The Employment Equality Framework Directive [1] implements standards of equal treatment and non-discrimination in EU employment law. Article 2 prohibits direct or indirect discrimination in the course of employment by reference to any of the characteristics set out in Article 1 (religion, disability, age and sexual orientation).
However, Article 6 sets out two defences which can be used to justify discrimination on grounds of age:
- Article 6(1) – In the context of national law, differences in treatment on grounds of age will not constitution discrimination if the differences are objectively and reasonably justified by a legitimate aim and the means of achieving that aim are appropriate and necessary.
- Article 6(2) – Age-related criteria can also be used for the purposes of admission or entitlement to retirement or invalidity benefits.
In the case at hand, the complainant, Mrs Kristenden, had joined the Danish company Experian in November 2007 at the age of 29. All employees were enrolled into the firm’s DC scheme after nine months of service. Contribution rates under the pension scheme varied according to the employee’s age:
- Under 35 years of age: employee contribution 3%, employer contribution 6%
- Aged between 35 and 44: employee contribution 4%, employer contribution 8%
- Over 45 years of age: employee contribution 5%, employer contribution 10%
Following her resignation from the company in October 2008, HK Danmark represented Mrs Kristenden in a claim against Experian on the basis that the scheme rules were unlawful due to age discrimination.
The European Court acknowledged that employees were being treated differently under the pension scheme on the basis of their age and that, prima facie, this amounted to age discrimination. It also stated that, although fixed ages for the acquisition of certain benefits, such as admission to a pension scheme, was permissible in accordance with the Article 6(2) justification, different levels of DC payment contributions did not fall within the scope of this exception as the provision was to be interpreted narrowly.
Although the Article 6(2) justification failed, Experian were successful in employing the Article 6(1) justification. They argued that higher contributions for older members were intended to allow workers entering into employment later in life to build up a reasonable amount of savings before retirement whilst allowing the company to cover the increased risk of death, incapacity and serious illness as these employees grew older. By the same token, they argued that lower pension contributions for younger employees were intended to impose less of a financial burden on these members by allowing them a greater proportion of their income at their immediate disposal.
The Court held that the age-related increase in contributions was a proportionate means of allowing these legitimate aims to be achieved.
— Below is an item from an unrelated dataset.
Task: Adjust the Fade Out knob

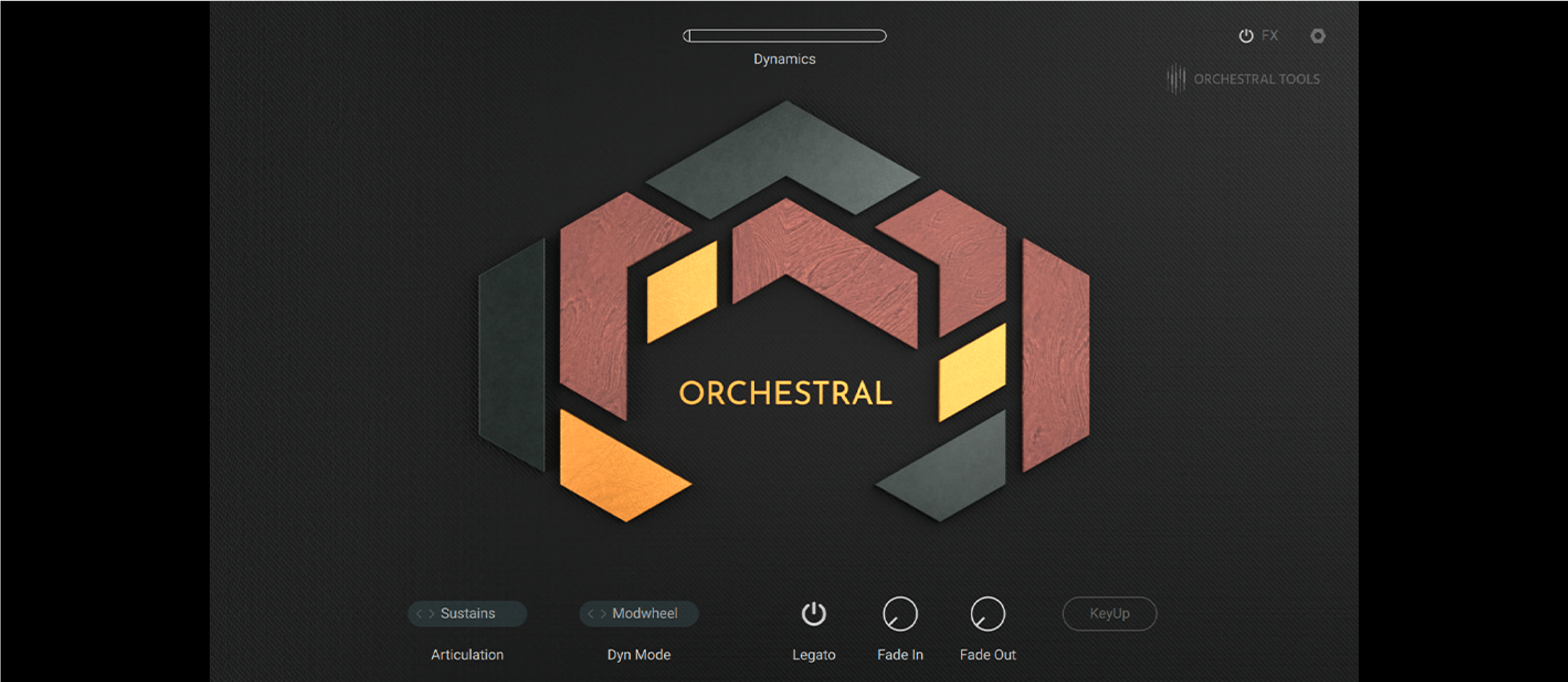Action: pos(988,614)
They also made it clear that Member States would enjoy a broad margin of discretion when it came to defining the measures capable of achieving a particular aim in terms of social, employment and labour market policy.
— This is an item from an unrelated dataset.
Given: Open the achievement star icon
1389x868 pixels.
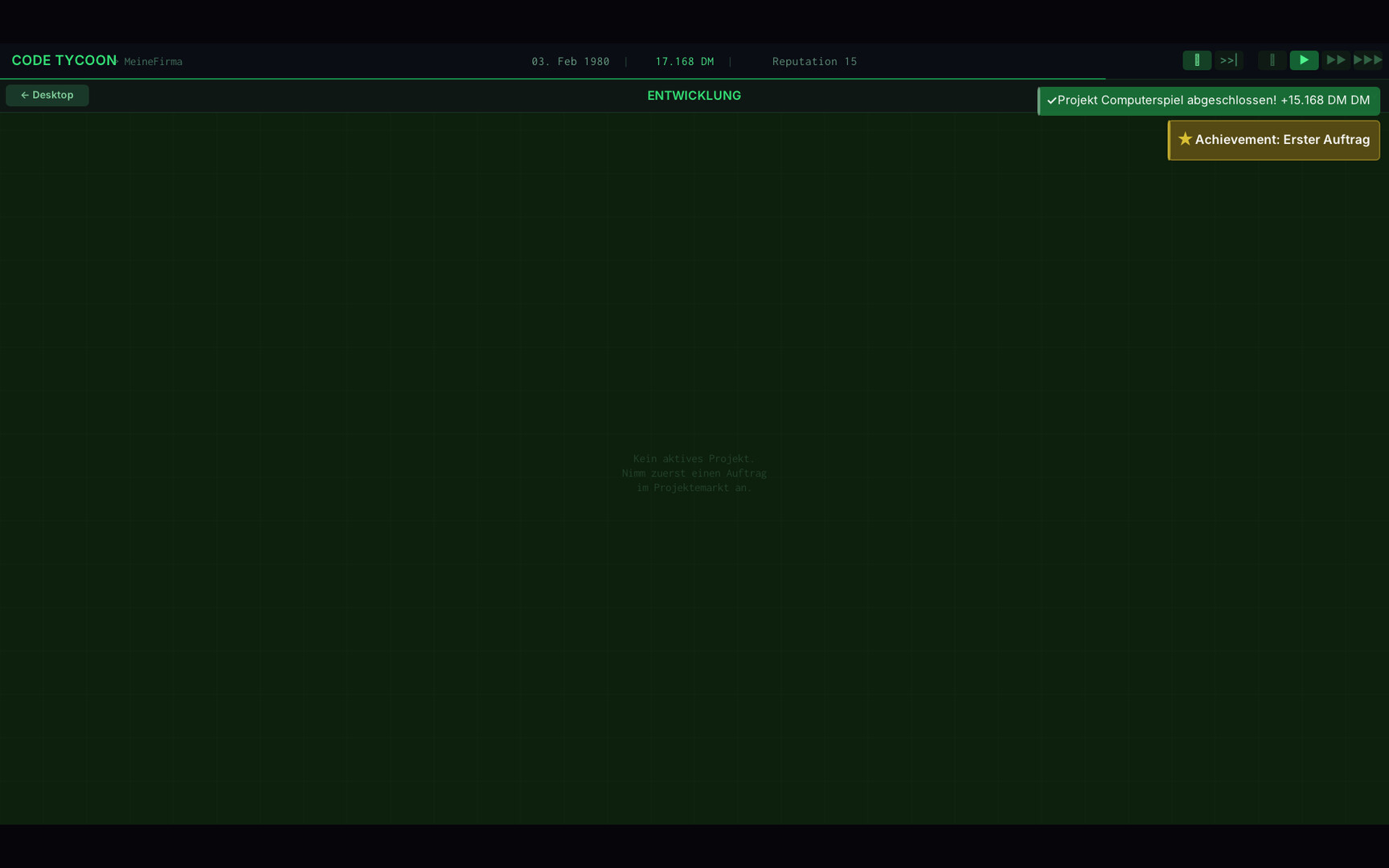Looking at the screenshot, I should click(1185, 139).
In accordance with the principle established through Fuchs and Köhler v Land Hessen [2], “a measure is appropriate for ensuring attainment of the aims pursued only if it genuinely reflects a concern to attain them in a consistent and systematic manner.” By the same token, the measure must not go beyond that which is necessary to achieve the aim. These requirements will fall to the national courts to determine. When making their determination, the national courts should consider whether the detriment resulting from the difference in treatment is outweighed by the benefits of the pension scheme.
The outcome of this case will be reassuring to UK pension scheme providers as the Equality Act (Age Exceptions for Pension Schemes) Order 2010 legitimises different rates of pension scheme contributions for members of different ages, provided that the aim of the different treatment is to equalise the ultimate pension benefit of the members [3].
However, this judgment could elicit concern in respect of the CJEU’s strict interpretation of Article 6(2) as UK law gives rise to a number of age discrimination exceptions which derive from a generous interpretation of this provision. It remains to be seen if these exceptions fall within Article 6(2) were they tested before the European Court.